◆ **What this exercise asks**
(1) Decide whether each statement below agrees with the study description. For (a), (b) and (c), answer yes or no and quote the words from the study description that settle it.
(a) The sample was formed using advertisements.
(b) The dependent variable is whether the patient suffers from emerging borderline personality disorder.
(c) The family's history of mental health problems is named as a possible confounding variable.
(2) Write out the study description word for word, starting at "There were no" and ending at "the other patients.".

◆ **Source text**

There were no advertisements used to form a suitable sample, as the information was personal and unable to be generalised to the public population, so the process was more targeted and focused on only young offenders in England and Wales. The participants were appointed within subjects and all had to take part in the same questionnaire, preventing demand characteristics to make the results more reliable because no one was able to reveal any vital information to the other patients.
The dependent variable in this study will be whether the patient suffers from emerging borderline personality disorder, as it is the focus of the research. On the other hand, the independent variable will be whether the patient experienced sexual abuse as a child or not, since it is the only factor that will be changing. A confounding variable in this study may be the family’s history of mental health problems, as it could impact the patient genetically and play a role in their own disorder. The patients’ families could have also suffered from borderline personality disorder and therefore the individual may have been open to suffering from it since birth. One of the confounding variables that could have an effect on the results is the relationship/s with their caregiver, especially if it is a negative one. The patient wouldn’t have experience sexual abuse but would simply need to be neglected or endure maltreatment in general to become vulnerable to a mental disorder. This makes it difficult to see whether sexual abuse, or maltreatment in general, is the cause for emerging borderline personality disorder.

◆ **Supplied records**
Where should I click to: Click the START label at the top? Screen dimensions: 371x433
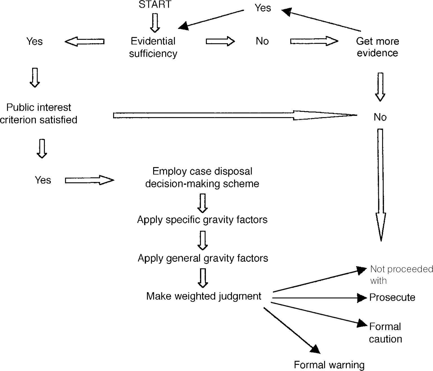coord(155,5)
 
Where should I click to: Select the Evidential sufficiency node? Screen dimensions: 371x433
coord(153,47)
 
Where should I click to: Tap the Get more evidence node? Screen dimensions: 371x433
coord(377,47)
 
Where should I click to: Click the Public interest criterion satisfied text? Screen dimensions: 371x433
coord(39,114)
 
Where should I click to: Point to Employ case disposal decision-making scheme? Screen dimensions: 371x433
coord(202,177)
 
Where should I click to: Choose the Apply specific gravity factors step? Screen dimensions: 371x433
coord(202,220)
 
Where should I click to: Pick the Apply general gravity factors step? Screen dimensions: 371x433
coord(203,258)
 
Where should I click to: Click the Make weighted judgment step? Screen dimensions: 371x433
coord(204,296)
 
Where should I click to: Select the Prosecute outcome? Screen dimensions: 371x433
coord(392,297)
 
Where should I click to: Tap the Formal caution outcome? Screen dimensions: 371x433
coord(385,333)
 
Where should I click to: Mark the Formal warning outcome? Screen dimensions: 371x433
coord(329,365)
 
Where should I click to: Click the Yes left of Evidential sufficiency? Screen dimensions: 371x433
coord(34,41)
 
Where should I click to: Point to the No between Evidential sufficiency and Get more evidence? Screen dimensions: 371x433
coord(262,41)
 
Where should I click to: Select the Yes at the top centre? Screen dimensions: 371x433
coord(263,8)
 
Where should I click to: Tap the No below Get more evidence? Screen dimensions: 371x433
coord(380,117)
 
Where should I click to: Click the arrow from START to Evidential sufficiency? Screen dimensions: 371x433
coord(155,23)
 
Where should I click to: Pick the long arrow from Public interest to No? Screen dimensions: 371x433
coord(234,115)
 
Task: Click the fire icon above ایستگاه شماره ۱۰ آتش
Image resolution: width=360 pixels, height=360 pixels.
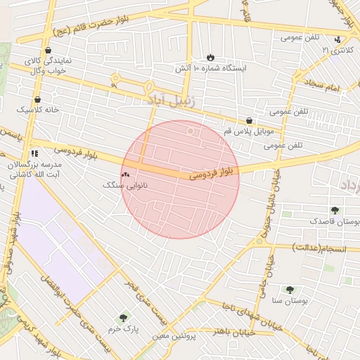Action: pyautogui.click(x=211, y=57)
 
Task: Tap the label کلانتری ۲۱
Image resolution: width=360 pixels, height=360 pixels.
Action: pyautogui.click(x=334, y=51)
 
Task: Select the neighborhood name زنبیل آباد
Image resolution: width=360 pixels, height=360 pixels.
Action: pyautogui.click(x=174, y=101)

◆ **Task-by-task answers**
(1)
(a) No: "There were no advertisements used to form a suitable sample"
(b) Yes: "The dependent variable in this study will be whether the patient suffers from emerging borderline personality disorder"
(c) Yes: "A confounding variable in this study may be the family’s history of mental health problems"

(2)
There were no advertisements used to form a suitable sample, as the information was personal and unable to be generalised to the public population, so the process was more targeted and focused on only young offenders in England and Wales. The participants were appointed within subjects and all had to take part in the same questionnaire, preventing demand characteristics to make the results more reliable because no one was able to reveal any vital information to the other patients.